I am just after a recommendation regarding which robot kit is the best for a beginner?

I have no real requirements other than I want to learn the basics from the start and just build on them as I get into more advanced robots. The ultimate goal is to build an autonomous rover with a wide range of sensors on it, but as I said before my current skill set would make that extremely difficult.

I would also like some advice on whether to build it using Arduino or Raspberry Pi. I have both and would like to master both of them eventually, but I have looked on the Internet for advice and both are suitable for different things, so I have no real idea which is best for learning the basics of electronics and coding and building simple robots.

I guess I’m after something that I can add too as my knowledge and skills get better. Start simple, maybe control using a keyboard, then as I get more advanced, maybe a wifi device.

Anyway thank you everybody in advance for your counsel.

Regards
Simon G

Im just getting back into the hobby (so dont take my word as gospel) but my view is that things like the arduino are being replaced by higher capacity chips so personally id look at something that supported higher level languages/capacities.

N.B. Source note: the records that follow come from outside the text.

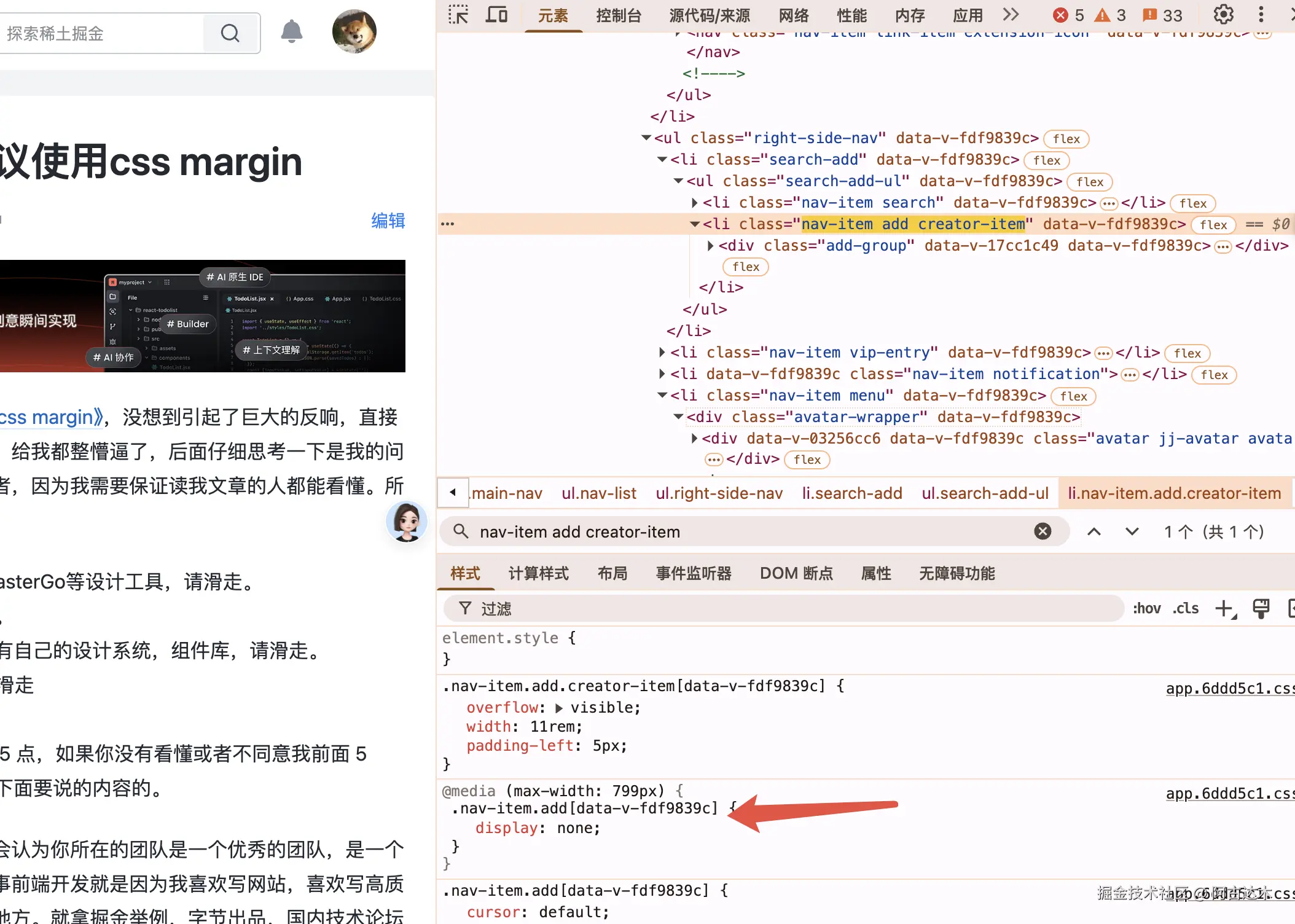
Task: Click the notification bell icon
Action: [292, 32]
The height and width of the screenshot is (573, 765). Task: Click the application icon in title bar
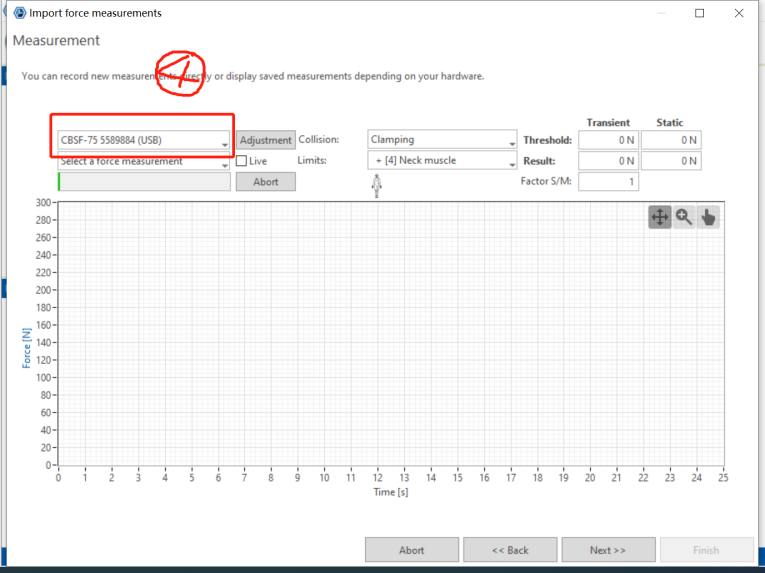(18, 13)
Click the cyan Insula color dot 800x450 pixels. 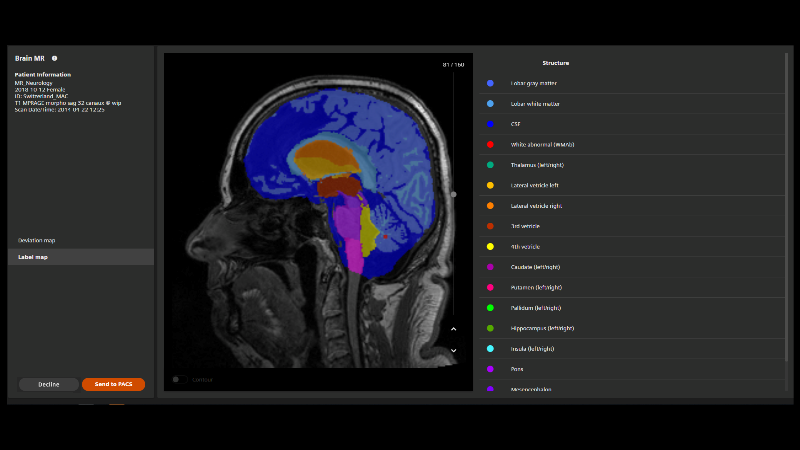[490, 348]
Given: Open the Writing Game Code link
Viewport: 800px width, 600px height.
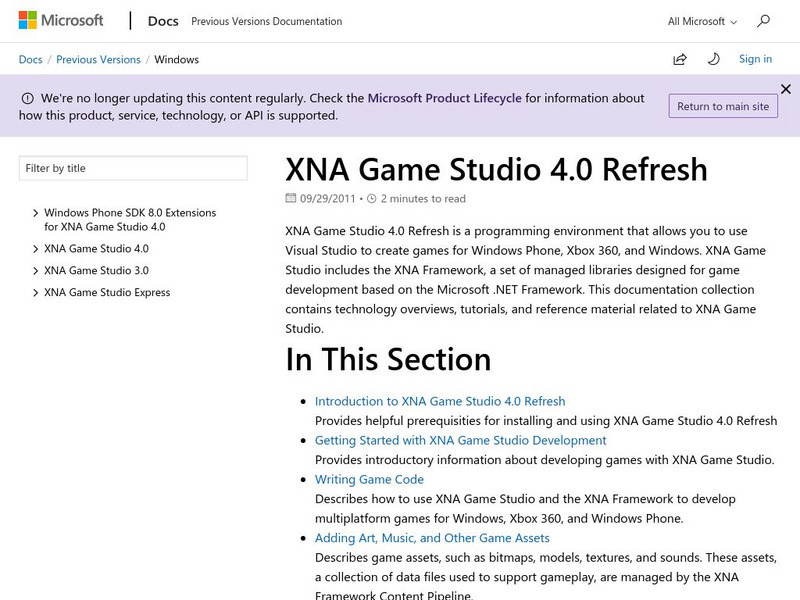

C is a great language if you know what you are doing but the ease of languages like python make them much better for beginners (*). You are learning the same structure of code but with C you have so much more memory allocation work and pointer gotchas. C is great for small capacity chips but my advice to a beginner would be get something that supports circuitpython (just plug in as a usb disk and edit your code) or a raspberry pi (network in and code on the pi). Skip the arduino and go a m0 or m4 circuit python device or a raspberry pi with networking included (and learn some linux along the way).

(* I did coding in C when i was younger but these days python is quick enough for almost all my tasks and the time to get working code is so very much quicker!)

Im looking at getting some m0/m4 stuff for little electronics projects (to save building logic) but for anything big id probably just put a raspberry pi (with wifi or ethernet) on it. These days you probably want to be able to network to your project to debug/monitor so id just go for a pi (with its heaps of memory) and be done with it.

If you really need power efficiency then this advice might not apply as much but for a beginner id start on the high capacity device with some python version and then once you can make the thing do what you want, look at putting that functionality into a smaller more efficient device.

Take a leaf from a programmers book, get it working and understand it first then and only then consider doing optimisation. (Ie, start with the easy to use, high level language version then look at efficiency/speed/cost.)

Hi SimonG
Have you looked at Microbits ? They are very affordable ($25) and can be used for a range of projects including simple robotics. You can also purchase sensors ($80 for a kit) and addons. Lots of free project ideas as they are given to every year 7 student in the UK.

You can program them with Blocks, Javascript or Python. In schools these are now considered a stepping stone from beginner to Arduino.